Presumably, Fading Powers' lead role in knockabout sitcom Hart To Hart from about 20 years ago makes her a perfect candidate to dissect the subject and and offer informed insight. We don't work in TV, so we can't really say. No expertise, no comment. It's a good rule.

The broadcast conversation moved onto to today's sad tabloid story that a young boy (some reports say a teenager, some a nine-year-old) stored the weapons for the two gang members under his bed before the shooting occurred.

Here is what ensued on FIVE/Channel 5's Wright Stuff from there in on, verbatim:

Matthew Wright: It was one of the most shocking news reports I've ever seen. That someone could peddle up, take his machine gun out and spray people [with bullets], almost without looking at who he was hitting. [Turns to Powers]: But I guess as an American, you've seen more than your fair share of teenagers and gun stories.

Stefanie Powers: I'm afraid so. And I hate to think that as Americans we've exported along with rap music and the horrible video... I say the horrible video culture. It's the horrible violent video games [wiggles thumbs] which, I'm terribly sorry, they've been used far too long as baby-sitting devices, so that children are raised with these flashing, hot symbols of violence. And irresponsible violence; there's no responsibility to the violence.

MW: Absolutely. Which you can equate with a teenage boy who almost certainly would have played just those games, spraying a machine gun without...

Anne Diamond: Well in fact, having just that sort of armoury under his bed - just like you'd have a couple of Nintendos and a PlayStation under your bed.

MW: Yep. Yep.

SP: And it's probably that emotionally he's just as detached from the potential of this as he would be with his Nintendo.
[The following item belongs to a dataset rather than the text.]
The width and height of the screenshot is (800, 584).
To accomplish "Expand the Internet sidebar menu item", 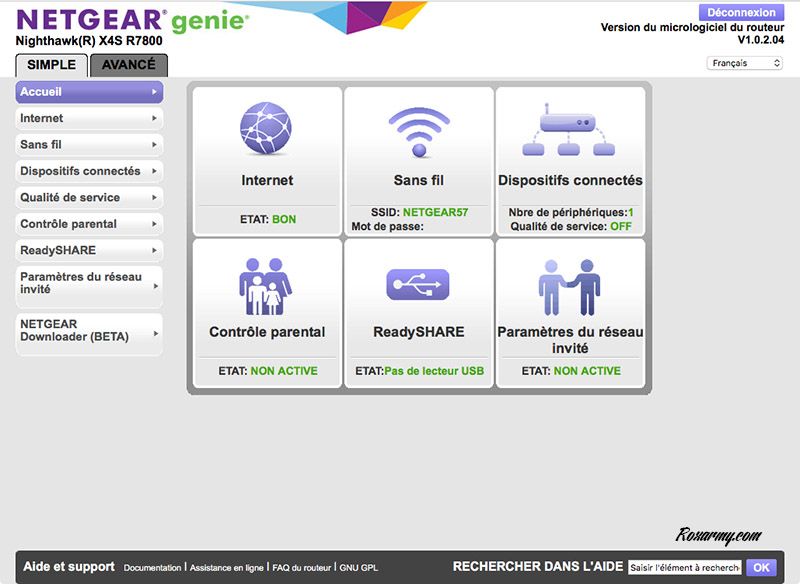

MW: I agree. And maybe we should talk about the shoot-'em-up games again tomorrow in the light of this, because I think you're dead right.

No, Matthew, no you shouldn't. If Fading Powers was "dead right", I'll eat my R2 trigger finger. Perhaps - just perhaps - factors other than old Ice-T records and 'Nintendos' play into the horrific gang violence seen in the papers this week. And while we're at it, a teenager did not "spray a machine gun" at any point in the story you're referring two. A pair of gang members, aged 21 and 22, have been convicted. If you're going to lazily tie video games to a tragedy to feed the rabid ignorance of your slovenly audience, at least get the most basic of facts correct. Muppet.

And Anne! Oh, Anne. What in all of Skyrim were you talking about? Were you genuinely juxtaposing the cutesy idea of a young boy storing unwanted video games consoles under his bed with the image of him concealing a stash of machine guns? Why? Seriously, though. Why? How could that image possibly help any one us understand this horrendous crime any better?

Or were you suggesting - and the conversation surrounding your comment suggests this could actually, incredibly be true - that video games hardware inspired the idea of a weaponry hidey-hole? Who keeps 'Nintendos' under their bed anyway? Honestly, Anne, your Resi 4 review made more sense than this.

Please, please, please... next time just say nothing. Zip. Nada. Because now and forever more, you're associating yourselves with some of the worst perpetrators of video games-related idiocy we've ever seen. You look foolish. And it isn't cool.

And for those who perhaps believe we should just "let these insignificant idiots be", I hear you. But here's a quick fact: The Matthew Wright Show pulls in approximately 750,000 viewers a day. That's comparable to the entire number of gamers who bought Halo: Reach in the UK last year.

It ain't right. And that means there's only one word for it.